*INFORMATION SHOWN:*
* * *
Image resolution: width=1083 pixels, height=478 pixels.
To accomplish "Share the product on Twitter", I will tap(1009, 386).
* * *
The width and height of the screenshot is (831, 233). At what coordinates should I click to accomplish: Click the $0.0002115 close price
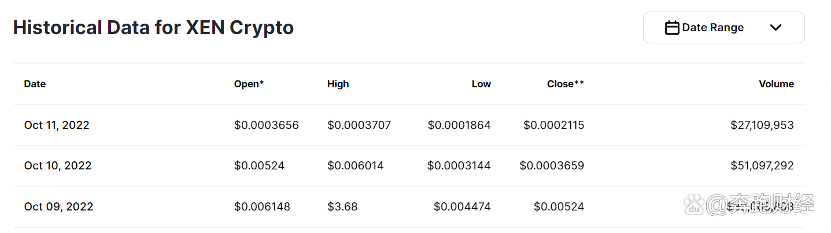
* * *
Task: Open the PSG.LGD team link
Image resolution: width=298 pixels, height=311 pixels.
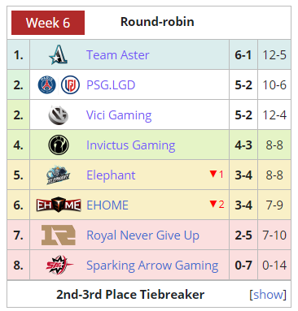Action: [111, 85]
* * *
*ACTIVITY:* Scan the entries for lines holding the string "accomplish", then copy every one of them.

*WRITTEN ANSWER:*
To accomplish "Share the product on Twitter", I will tap(1009, 386).
The width and height of the screenshot is (831, 233). At what coordinates should I click to accomplish: Click the $0.0002115 close price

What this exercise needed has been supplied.